The Heavy Rifle for the Confederates, no one uses a weapon that annihilates them 50% of the time. Also, clarify whether the bullets can all be placed upon the rifle man, or can one only put bullets on him up to his vigor, and then have to move on down the line?

Sniper and clock tower, at first it would seem that here is an irresistible force vs. an immovable object? We think the clock tower takes precedence so that the sniper may not fire into buildings while in the clock tower, but a clarification would be nice.

Do you have any type of formula for figuring out ghost rock cost? It seems a little flippant like in the 1st expansion of DiskWars.
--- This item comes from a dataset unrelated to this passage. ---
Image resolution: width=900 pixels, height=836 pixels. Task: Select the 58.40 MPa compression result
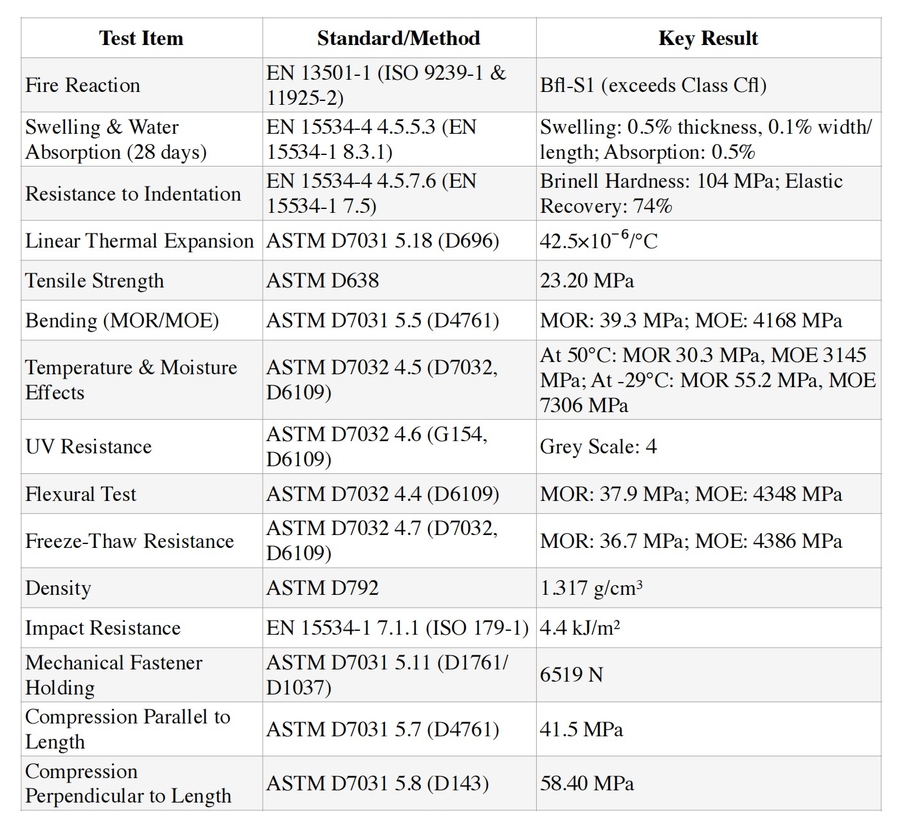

Definitely influence is a huge deal, as is the amount of bullets/silver bullets and toughness. Brawling is good too. At any rate, the cost is a little bit different than DiskWars, however, in that you have armies in this game of the exact same size, and their cost just determines how hard it is to get them in.

Perhaps give homes some victory value, so that one cannot just abandon the home after one has all of the gang out in play. PS The Gatling Gun is a nice disk, well balanced.

Okay, I think that is all for now. If you want we can give you more feedback after this weekend when we demo it at CONduit 10.